For context, my response here was in regards to nhatlam’s report of hearing no material difference across 4 amps using Focal Clear:

–

My background is in engineering, but I appreciate a (true) scientific approach to learning about HiFi–one where experience and measurements align. I’ve found the peanut gallery at ASR is sometimes hostile to any kind of sharing of subjective experiences. Meanwhile, there are plenty of other sites where people have no background and no interest in engineering or measurements and perform naive, flawed comparisons and jump to poor or hasty conclusions about various pieces of gear.

There are a lot of factors that can color opinions, volume matching being a major one. I recently got a Holo Audio May DAC and integrated it into my system with my existing Ayre QB9-DSD DAC and noticed the May was obviously fuller and more detailed, which immediately got me wondering about output voltage of the two DACs. Sure enough, the May outputs a significantly stronger signal; I was able to attenuate that in my preamp to match the level of the Ayre and–surprise!–the sound of the two DACs became much closer to one another.

Some other factors that can color perceptions include bottlenecks in the audio chain, the unreliability of listening memory, mood, fatigue, and even just where you focus attention while listening. I like to do repeat listens to the same tracks on the same day and also revisit on more than one day to try to counter some of these effects. Real differences ought to be repeatable.

I have found some interesting differences between amps over time, and I’ve been able to correlate those with measurements. For example, as Amir noted in the RNHP review, the Ether CX does not play well with that amp. Ether CX is a planar with very low impedance and somewhat low sensitivity–it needs a lot of current to drive well, and RNHP is not great at delivering that, but Topping A90 is. Meanwhile, at the other end of the spectrum, the 600 ohm Beyerdynamic DT 880 is also somewhat insensitive and needs (anecdotally) something like 300-ish mA to be well controlled. When it is, it sounds very detailed and refined. Many amps, including A90, run out of steam to drive heavier loads. If you simply look at the power-to-dB formulas and listen, lesser amps can make the 880s loud enough, but extra power makes them sound amazingly clean for such inexpensive heapdhones. They are an altogether different headphone out of my Violectric V280 or Pendant (tubes, but powerful–Pendant can put a whopping 2.5A into 300 ohms!).
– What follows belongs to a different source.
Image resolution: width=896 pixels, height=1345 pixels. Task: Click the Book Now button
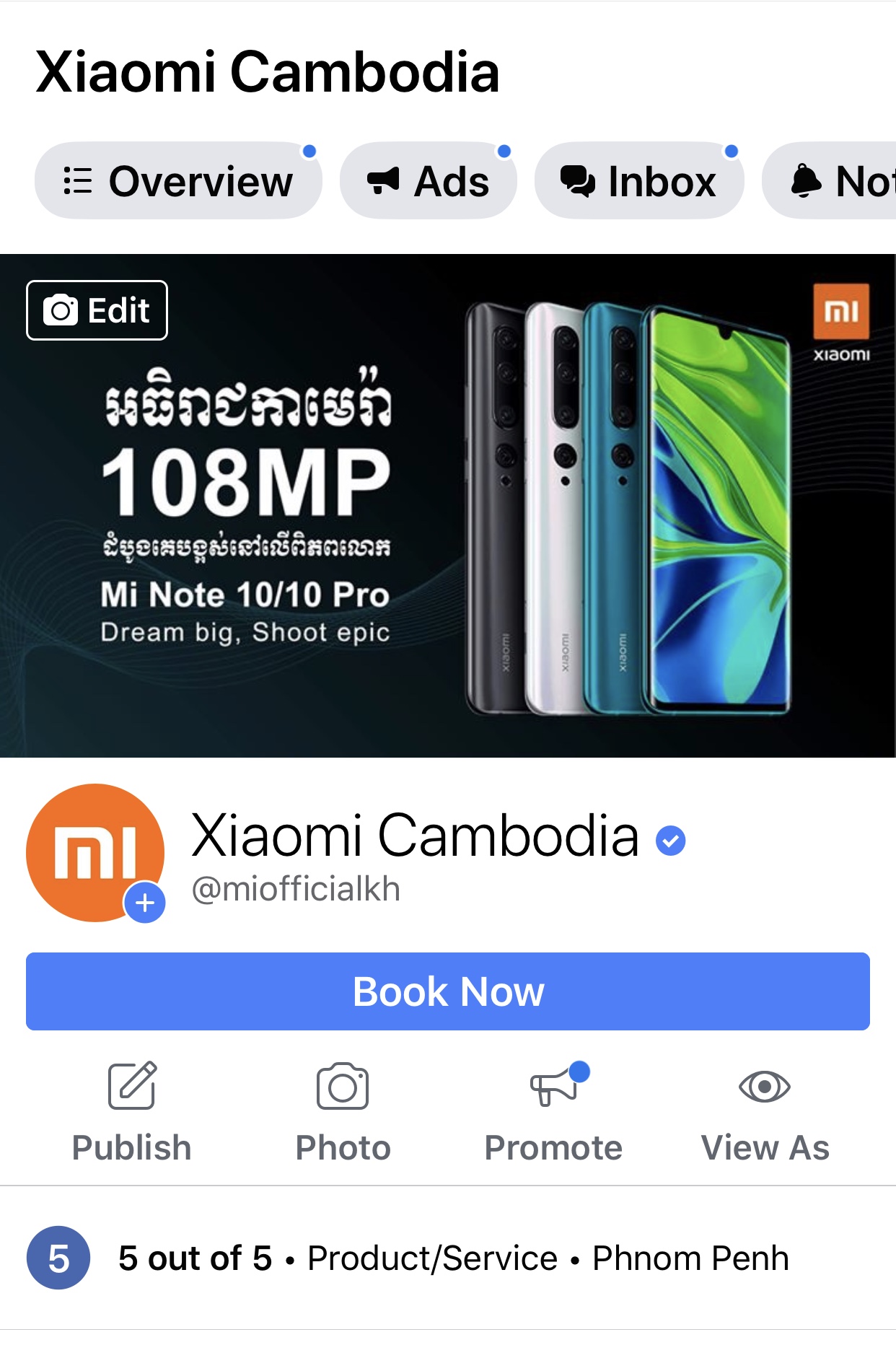448,991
Anyway, those are some of my ongoing experiences with subjectively evaluating amps and amp / headphone combos. Focal Clear is a relatively low-impedance / high-sensitivity headphone that operates in a range that many headphone amps do well. It’s not too surprising to me that you’re not hearing differences–that makes sense to me given how relatively easy they are to drive.

–

Since this is now a broader conversation than the original PM, I’ll offer further that my engineering background is in ASIC verification. I prefer to summarize my job as “risk mitigation.” I need to evaluate an ASIC design and, nominally, make sure it works and try to ensure it won’t break when unexpected things happen. That means taking a hard look at what variables affect the system and find ways to account and control for those variables.

There are a great many variables involved in evaluating listening chains. While experience has shown that headphones, IEMs, and speakers (usually) have the most dramatic effect on how a given chain sounds, you’re also listening to source music, DACs, amps, cables and interconnects, and a variety of potential deleterious effects. Plus, of course, all of your personal biases and potential differences in your hearing.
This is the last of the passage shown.